Proving that $\int_0^\infty e^{-a^2x^2} \cos (bx) dx = \frac {\sqrt \pi}{2a}e^{\frac{-b^2}{4a^2}}$

Question

Any clue regarding this:

$$\int_0^\infty e^{-a^2x^2} \cos (bx) dx = \frac {\sqrt \pi}{2a}e^{\frac{-b^2}{4a^2}}$$

Answer 1

Let $$I(b) = \int^\infty_0 e^{-a^2 x^2} \cos (b x) \, dx, \quad a > 0.$$ Integrating by parts gives $$I(b) = \frac{2a^2}{b} \int^\infty_0 x e^{-a^2 x^2} \sin (bx) \, dx.$$

Also, differentiating $I(b)$ with respect to the parameter $b$ we have $$I'(b) = - \int^\infty_0 x e^{-a^2 x^2} \sin (bx) \, dx = - \frac{b}{2a^2} I(b).$$ Solving this first-order differential equation yields $$I(b) = K e^{-\frac{b^2}{4a^2}},$$ where $K$ is a constant to be determined. To find this constant, setting $b = 0$ one has $$I(0) = \int^\infty_0 e^{-(ax)^2} \, dx = \frac{\sqrt{\pi}}{2a} \cdot \frac{2}{\sqrt{\pi}} \int^\infty_0 e^{-u^2} \, du = \frac{\sqrt{\pi}}{2a} \cdot \text{erf} (\infty) = \frac{\sqrt{\pi}}{2a}.$$ So $K = \sqrt{\pi}/(2a)$ and we have $$I(b) = \int^\infty_0 e^{-a^2 x^2} \cos (b x) \, dx = \frac{\sqrt{\pi}}{2a} e^{-\frac{b^2}{4a^2}}, \quad a > 0,$$ as required.

Answer 2

Note that your solution is only valid for $a>0$. The more general result, valid for $a\in \mathbb{R}\setminus \{0\}$ is: $$\int_0^{\infty} e^{-a^2 x^2}\cos(bx)~dx=\frac{\sqrt{\pi}}{2\cdot \color{#AA0000}{|a|}}e^{-\frac{b^2}{4a^2}} \tag{1}$$

---

Substitute $u=ax$, then you obtain for $a>0$: $$\int_0^{\infty} e^{-a^2 x^2}\cos(bx)~dx=\frac{1}{a}\int_0^{\infty} e^{-u^2}\cos\left(\frac{b}{a}u\right)~du$$ And for $a<0$: $$\begin{align}\int_0^{\infty} e^{-a^2 x^2}\cos(bx)~dx&=\frac{1}{a}\int_0^{-\infty} e^{-u^2}\cos\left(\frac{b}{a}u\right)~du\\&=-\frac{1}{a}\int_{-\infty}^{0}e^{-u^2}\cos\left(\frac{b}{a}u\right)~du\\&=-\frac{1}{a}\int_{0}^{\infty}e^{-u^2}\cos\left(\frac{b}{a}u\right)~du \end{align}$$ Where on the last step we have made use of the fact that the integrand is even.

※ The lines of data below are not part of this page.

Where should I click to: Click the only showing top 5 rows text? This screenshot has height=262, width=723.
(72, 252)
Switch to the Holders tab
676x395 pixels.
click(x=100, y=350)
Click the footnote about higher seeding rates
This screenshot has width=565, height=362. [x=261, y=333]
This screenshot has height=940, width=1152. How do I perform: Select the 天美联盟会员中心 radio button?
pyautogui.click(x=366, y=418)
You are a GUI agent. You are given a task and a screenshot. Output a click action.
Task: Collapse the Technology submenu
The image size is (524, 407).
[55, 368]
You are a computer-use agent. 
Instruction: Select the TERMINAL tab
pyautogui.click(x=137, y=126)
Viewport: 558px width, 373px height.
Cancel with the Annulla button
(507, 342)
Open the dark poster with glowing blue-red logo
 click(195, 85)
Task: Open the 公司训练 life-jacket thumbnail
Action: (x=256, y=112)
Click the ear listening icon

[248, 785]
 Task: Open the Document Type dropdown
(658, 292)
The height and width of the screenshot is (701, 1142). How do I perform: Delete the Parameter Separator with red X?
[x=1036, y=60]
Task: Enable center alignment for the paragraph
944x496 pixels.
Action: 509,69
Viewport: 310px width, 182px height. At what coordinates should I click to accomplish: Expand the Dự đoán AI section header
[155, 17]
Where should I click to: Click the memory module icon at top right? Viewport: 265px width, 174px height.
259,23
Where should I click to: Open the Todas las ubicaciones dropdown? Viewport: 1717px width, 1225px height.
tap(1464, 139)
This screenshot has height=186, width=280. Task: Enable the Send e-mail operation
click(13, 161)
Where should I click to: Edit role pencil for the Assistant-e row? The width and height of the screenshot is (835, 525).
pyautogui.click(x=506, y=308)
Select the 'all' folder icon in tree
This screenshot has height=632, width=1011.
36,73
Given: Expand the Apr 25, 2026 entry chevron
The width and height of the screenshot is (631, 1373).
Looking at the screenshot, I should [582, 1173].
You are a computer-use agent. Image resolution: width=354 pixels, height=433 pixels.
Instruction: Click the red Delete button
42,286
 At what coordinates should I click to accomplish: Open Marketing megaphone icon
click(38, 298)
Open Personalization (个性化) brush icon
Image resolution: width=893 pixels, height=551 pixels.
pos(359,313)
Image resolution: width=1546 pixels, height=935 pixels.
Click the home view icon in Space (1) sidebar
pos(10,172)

Note that the integral obviously diverges for $a=0$. Combining all the above results, we see that we have for $a\in \mathbb{R}\setminus \{0\}$: $$\int_0^{\infty} e^{-a^2 x^2}\cos(bx)~dx=\frac{1}{|a|}\int_0^{\infty} e^{-u^2}\cos\left(\frac{b}{a}u\right)~du \tag{2}$$

---

Then make use of the following question, which proves that for all $c\in \mathbb {R}$: $$\int_0^{\infty} e^{-x^2}\cos(cx)~dx=\frac{\sqrt{\pi}}{2}e^{-c^2/4}$$ You should obtain the result I have obtained on $(1)$.